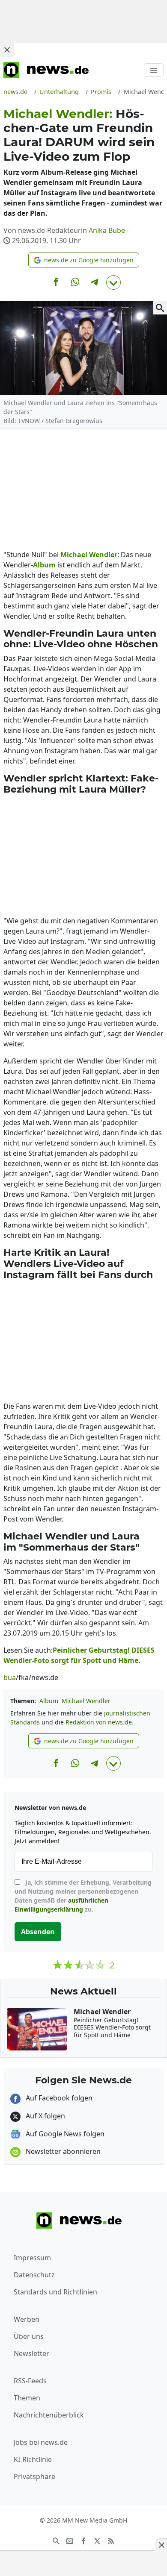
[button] (83, 260)
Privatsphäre (34, 2476)
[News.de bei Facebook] (83, 2540)
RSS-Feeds (30, 2380)
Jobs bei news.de (41, 2442)
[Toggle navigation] (154, 70)
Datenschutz (34, 2274)
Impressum (32, 2257)
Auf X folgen (44, 2116)
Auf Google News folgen (64, 2133)
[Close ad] (7, 49)
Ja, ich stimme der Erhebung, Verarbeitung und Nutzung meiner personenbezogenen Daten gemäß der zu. (83, 1895)
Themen (27, 2398)
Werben (26, 2319)
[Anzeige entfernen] (161, 2545)
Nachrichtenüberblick (49, 2415)
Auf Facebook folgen (58, 2098)
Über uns (29, 2336)
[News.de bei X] (97, 2540)
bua (9, 1677)
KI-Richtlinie (33, 2459)
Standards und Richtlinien (55, 2292)
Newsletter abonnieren (62, 2151)
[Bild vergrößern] (160, 307)
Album (48, 1701)
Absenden (38, 1931)
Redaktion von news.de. (100, 1722)
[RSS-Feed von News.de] (110, 2540)
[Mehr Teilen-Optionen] (113, 282)
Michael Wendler (86, 1701)
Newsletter (31, 2353)
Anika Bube (107, 230)
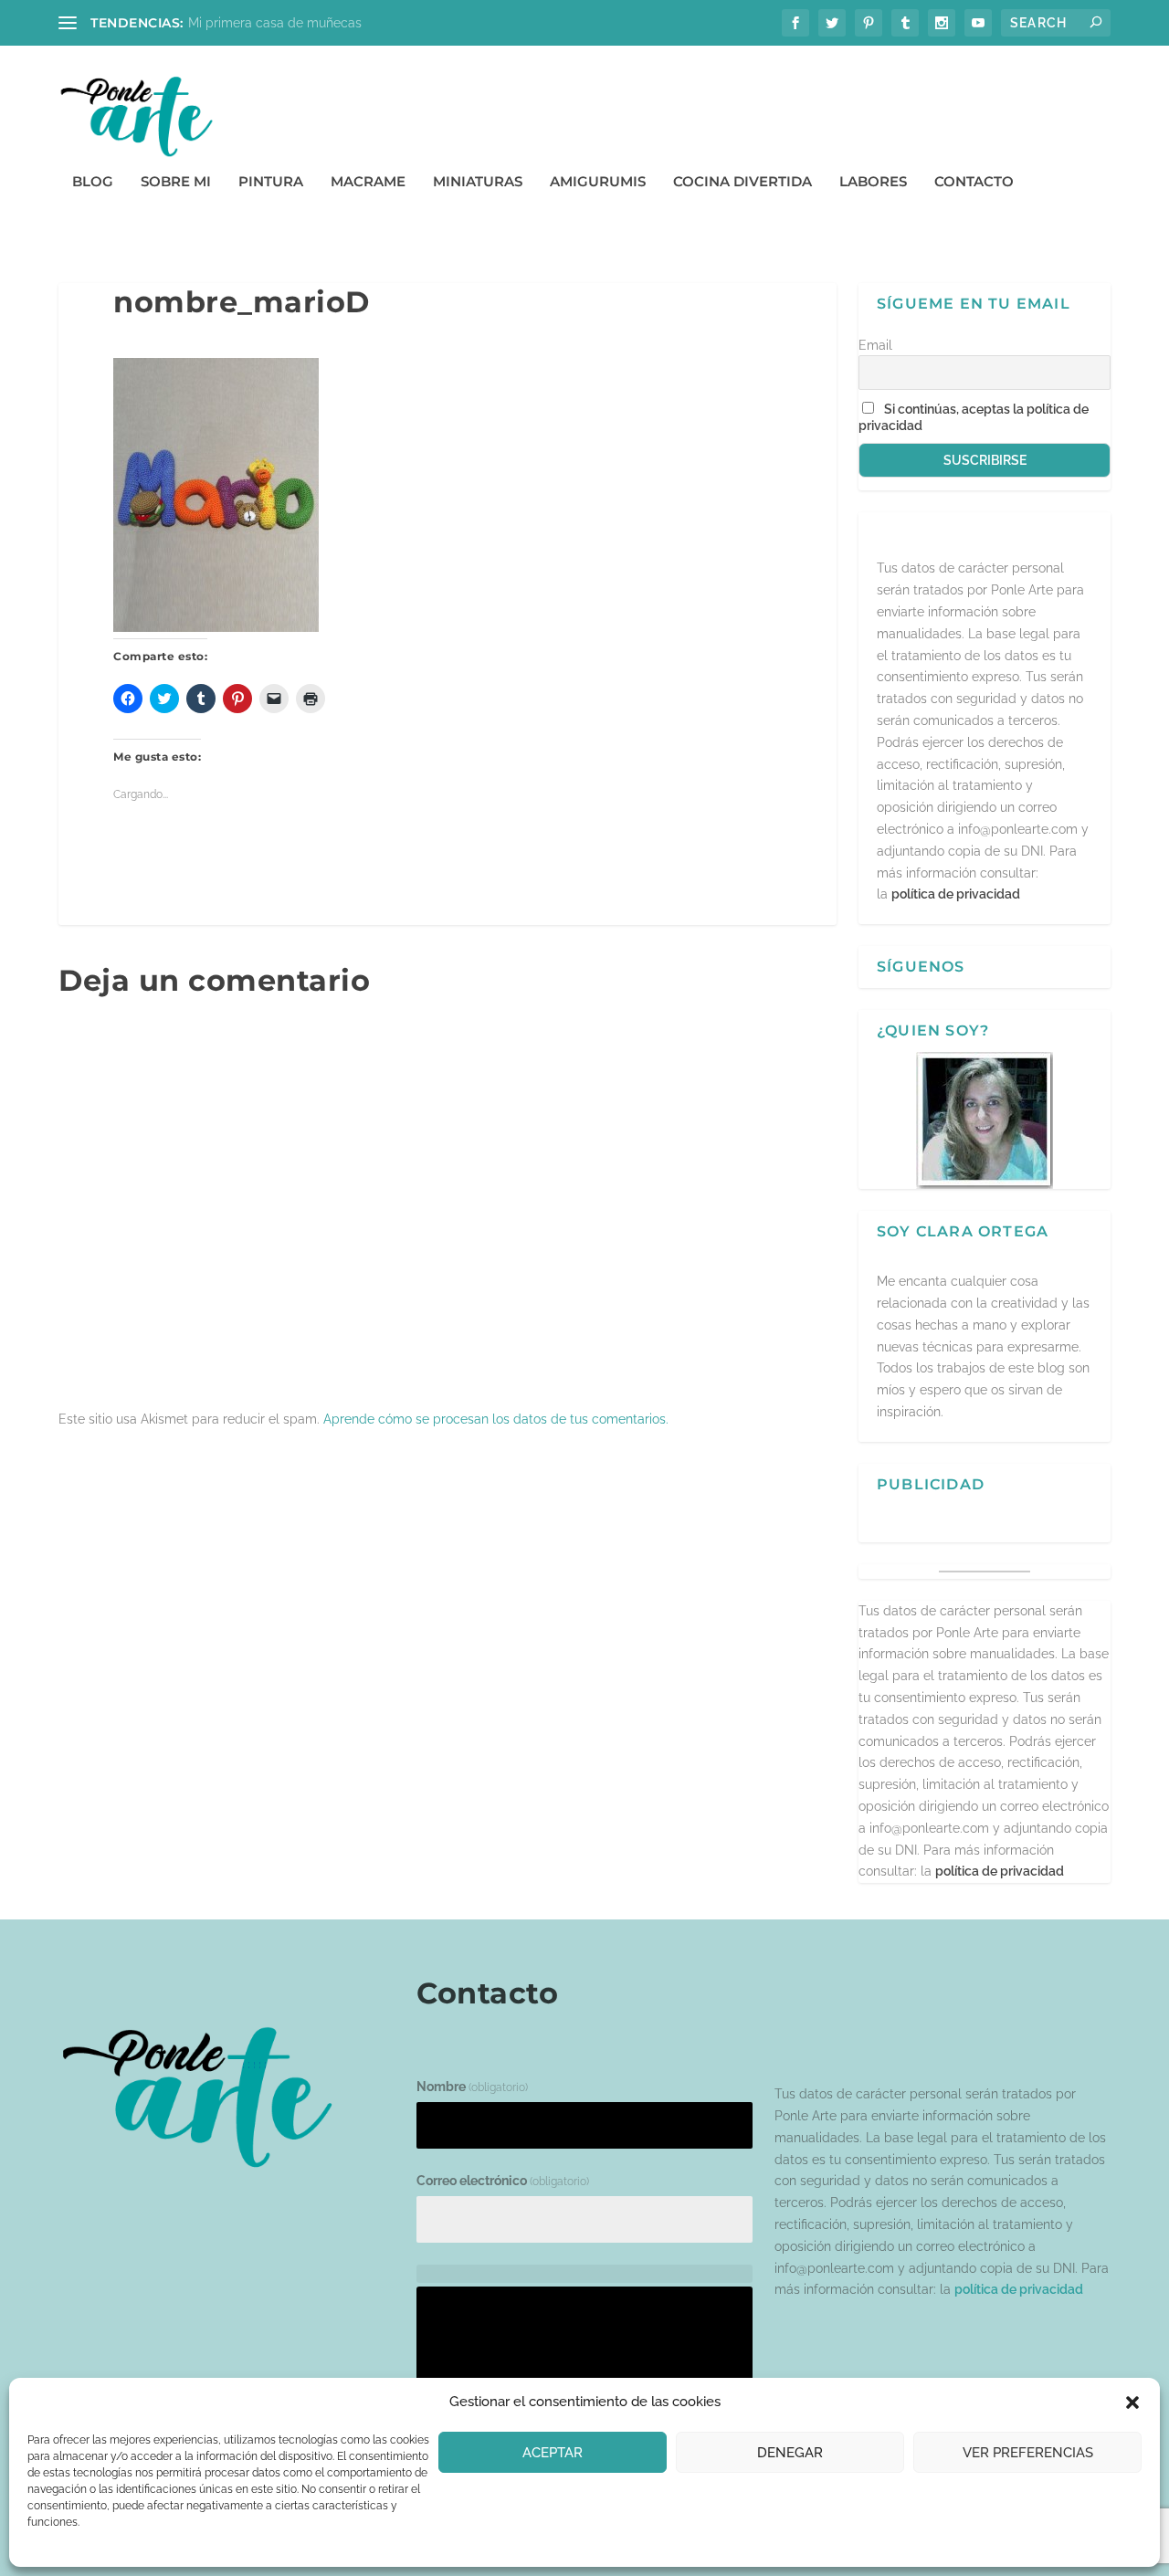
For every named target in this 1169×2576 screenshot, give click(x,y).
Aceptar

(DIRECTIONS FOR THIS TASK): Go back to the entries above and restate word for word every line from the first through the one that contains "[Close ad] (7, 49)", leaving the pictures behind.

(OUTPUT FOR THIS EXERCISE):
[button] (83, 260)
Privatsphäre (34, 2476)
[News.de bei Facebook] (83, 2540)
RSS-Feeds (30, 2380)
Jobs bei news.de (41, 2442)
[Toggle navigation] (154, 70)
Datenschutz (34, 2274)
Impressum (32, 2257)
Auf X folgen (44, 2116)
Auf Google News folgen (64, 2133)
[Close ad] (7, 49)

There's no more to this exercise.